* _Goal of the exercise_
Rewrite the entries below as a Markdown table with two columns, No. and Line, giving each non-blank line its own numbered row. Leave out the blank lines.

* _Stored records_
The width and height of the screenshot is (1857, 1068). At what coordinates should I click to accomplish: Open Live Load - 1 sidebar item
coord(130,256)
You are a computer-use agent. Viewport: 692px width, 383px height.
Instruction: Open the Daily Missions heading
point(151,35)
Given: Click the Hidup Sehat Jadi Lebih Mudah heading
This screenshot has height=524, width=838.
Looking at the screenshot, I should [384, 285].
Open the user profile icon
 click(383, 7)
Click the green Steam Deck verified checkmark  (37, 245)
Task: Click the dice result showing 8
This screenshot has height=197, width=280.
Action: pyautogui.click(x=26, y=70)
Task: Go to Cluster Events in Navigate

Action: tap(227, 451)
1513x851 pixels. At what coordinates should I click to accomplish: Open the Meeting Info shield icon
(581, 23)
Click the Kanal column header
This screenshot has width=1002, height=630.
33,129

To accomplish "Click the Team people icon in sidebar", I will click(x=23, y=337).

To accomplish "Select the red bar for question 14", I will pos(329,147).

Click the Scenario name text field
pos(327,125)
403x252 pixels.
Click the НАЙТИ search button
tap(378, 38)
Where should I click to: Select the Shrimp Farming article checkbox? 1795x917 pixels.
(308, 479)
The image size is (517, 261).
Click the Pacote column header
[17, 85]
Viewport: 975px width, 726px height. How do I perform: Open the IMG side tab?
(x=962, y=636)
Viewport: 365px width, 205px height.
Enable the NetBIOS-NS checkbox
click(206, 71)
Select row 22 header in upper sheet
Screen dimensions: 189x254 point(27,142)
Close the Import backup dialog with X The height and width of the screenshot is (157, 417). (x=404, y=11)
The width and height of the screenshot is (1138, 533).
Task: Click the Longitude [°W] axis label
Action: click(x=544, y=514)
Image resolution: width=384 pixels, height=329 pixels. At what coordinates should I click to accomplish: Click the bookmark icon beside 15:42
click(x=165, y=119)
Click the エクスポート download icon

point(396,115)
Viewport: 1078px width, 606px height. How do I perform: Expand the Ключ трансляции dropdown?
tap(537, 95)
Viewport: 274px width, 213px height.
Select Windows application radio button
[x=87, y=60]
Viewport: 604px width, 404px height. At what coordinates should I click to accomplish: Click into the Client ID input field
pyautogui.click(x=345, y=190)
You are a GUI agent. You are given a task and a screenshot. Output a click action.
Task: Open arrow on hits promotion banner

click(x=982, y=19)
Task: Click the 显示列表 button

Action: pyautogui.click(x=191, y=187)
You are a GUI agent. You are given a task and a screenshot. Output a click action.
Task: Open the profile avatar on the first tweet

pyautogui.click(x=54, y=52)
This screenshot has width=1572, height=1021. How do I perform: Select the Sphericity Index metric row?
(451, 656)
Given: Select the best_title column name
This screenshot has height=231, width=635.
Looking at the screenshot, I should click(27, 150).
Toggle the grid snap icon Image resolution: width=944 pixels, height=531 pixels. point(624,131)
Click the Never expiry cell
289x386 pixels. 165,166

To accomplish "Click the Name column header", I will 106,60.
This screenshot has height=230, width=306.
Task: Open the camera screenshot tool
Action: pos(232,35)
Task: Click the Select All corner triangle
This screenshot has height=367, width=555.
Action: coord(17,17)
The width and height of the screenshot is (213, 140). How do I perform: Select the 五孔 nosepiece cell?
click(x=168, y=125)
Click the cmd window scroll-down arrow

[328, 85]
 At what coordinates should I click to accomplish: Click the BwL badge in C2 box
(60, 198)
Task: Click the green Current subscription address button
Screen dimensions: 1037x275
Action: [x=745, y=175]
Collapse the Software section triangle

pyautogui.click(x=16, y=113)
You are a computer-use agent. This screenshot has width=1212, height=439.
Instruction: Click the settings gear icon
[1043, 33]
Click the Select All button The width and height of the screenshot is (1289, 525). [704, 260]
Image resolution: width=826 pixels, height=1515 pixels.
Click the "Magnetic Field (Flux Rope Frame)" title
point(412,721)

* _The reply_
| No. | Line |
|---|---|
| 1 | The width and height of the screenshot is (1857, 1068). At what coordinates should I click to accomplish: Open Live Load - 1 sidebar item |
| 2 | coord(130,256) |
| 3 | You are a computer-use agent. Viewport: 692px width, 383px height. |
| 4 | Instruction: Open the Daily Missions heading |
| 5 | point(151,35) |
| 6 | Given: Click the Hidup Sehat Jadi Lebih Mudah heading |
| 7 | This screenshot has height=524, width=838. |
| 8 | Looking at the screenshot, I should [384, 285]. |
| 9 | Open the user profile icon |
| 10 |  click(383, 7) |
| 11 | Click the green Steam Deck verified checkmark  (37, 245) |
| 12 | Task: Click the dice result showing 8 |
| 13 | This screenshot has height=197, width=280. |
| 14 | Action: pyautogui.click(x=26, y=70) |
| 15 | Task: Go to Cluster Events in Navigate |
| 16 | Action: tap(227, 451) |
| 17 | 1513x851 pixels. At what coordinates should I click to accomplish: Open the Meeting Info shield icon |
| 18 | (581, 23) |
| 19 | Click the Kanal column header |
| 20 | This screenshot has width=1002, height=630. |
| 21 | 33,129 |
| 22 | To accomplish "Click the Team people icon in sidebar", I will click(x=23, y=337). |
| 23 | To accomplish "Select the red bar for question 14", I will pos(329,147). |
| 24 | Click the Scenario name text field |
| 25 | pos(327,125) |
| 26 | 403x252 pixels. |
| 27 | Click the НАЙТИ search button |
| 28 | tap(378, 38) |
| 29 | Where should I click to: Select the Shrimp Farming article checkbox? 1795x917 pixels. |
| 30 | (308, 479) |
| 31 | The image size is (517, 261). |
| 32 | Click the Pacote column header |
| 33 | [17, 85] |
| 34 | Viewport: 975px width, 726px height. How do I perform: Open the IMG side tab? |
| 35 | (x=962, y=636) |
| 36 | Viewport: 365px width, 205px height. |
| 37 | Enable the NetBIOS-NS checkbox |
| 38 | click(206, 71) |
| 39 | Select row 22 header in upper sheet |
| 40 | Screen dimensions: 189x254 point(27,142) |
| 41 | Close the Import backup dialog with X The height and width of the screenshot is (157, 417). (x=404, y=11) |
| 42 | The width and height of the screenshot is (1138, 533). |
| 43 | Task: Click the Longitude [°W] axis label |
| 44 | Action: click(x=544, y=514) |
| 45 | Image resolution: width=384 pixels, height=329 pixels. At what coordinates should I click to accomplish: Click the bookmark icon beside 15:42 |
| 46 | click(x=165, y=119) |
| 47 | Click the エクスポート download icon |
| 48 | point(396,115) |
| 49 | Viewport: 1078px width, 606px height. How do I perform: Expand the Ключ трансляции dropdown? |
| 50 | tap(537, 95) |
| 51 | Viewport: 274px width, 213px height. |
| 52 | Select Windows application radio button |
| 53 | [x=87, y=60] |
| 54 | Viewport: 604px width, 404px height. At what coordinates should I click to accomplish: Click into the Client ID input field |
| 55 | pyautogui.click(x=345, y=190) |
| 56 | You are a GUI agent. You are given a task and a screenshot. Output a click action. |
| 57 | Task: Open arrow on hits promotion banner |
| 58 | click(x=982, y=19) |
| 59 | Task: Click the 显示列表 button |
| 60 | Action: pyautogui.click(x=191, y=187) |
| 61 | You are a GUI agent. You are given a task and a screenshot. Output a click action. |
| 62 | Task: Open the profile avatar on the first tweet |
| 63 | pyautogui.click(x=54, y=52) |
| 64 | This screenshot has width=1572, height=1021. How do I perform: Select the Sphericity Index metric row? |
| 65 | (451, 656) |
| 66 | Given: Select the best_title column name |
| 67 | This screenshot has height=231, width=635. |
| 68 | Looking at the screenshot, I should click(27, 150). |
| 69 | Toggle the grid snap icon Image resolution: width=944 pixels, height=531 pixels. point(624,131) |
| 70 | Click the Never expiry cell |
| 71 | 289x386 pixels. 165,166 |
| 72 | To accomplish "Click the Name column header", I will 106,60. |
| 73 | This screenshot has height=230, width=306. |
| 74 | Task: Open the camera screenshot tool |
| 75 | Action: pos(232,35) |
| 76 | Task: Click the Select All corner triangle |
| 77 | This screenshot has height=367, width=555. |
| 78 | Action: coord(17,17) |
| 79 | The width and height of the screenshot is (213, 140). How do I perform: Select the 五孔 nosepiece cell? |
| 80 | click(x=168, y=125) |
| 81 | Click the cmd window scroll-down arrow |
| 82 | [328, 85] |
| 83 |  At what coordinates should I click to accomplish: Click the BwL badge in C2 box |
| 84 | (60, 198) |
| 85 | Task: Click the green Current subscription address button |
| 86 | Screen dimensions: 1037x275 |
| 87 | Action: [x=745, y=175] |
| 88 | Collapse the Software section triangle |
| 89 | pyautogui.click(x=16, y=113) |
| 90 | You are a computer-use agent. This screenshot has width=1212, height=439. |
| 91 | Instruction: Click the settings gear icon |
| 92 | [1043, 33] |
| 93 | Click the Select All button The width and height of the screenshot is (1289, 525). [704, 260] |
| 94 | Image resolution: width=826 pixels, height=1515 pixels. |
| 95 | Click the "Magnetic Field (Flux Rope Frame)" title |
| 96 | point(412,721) |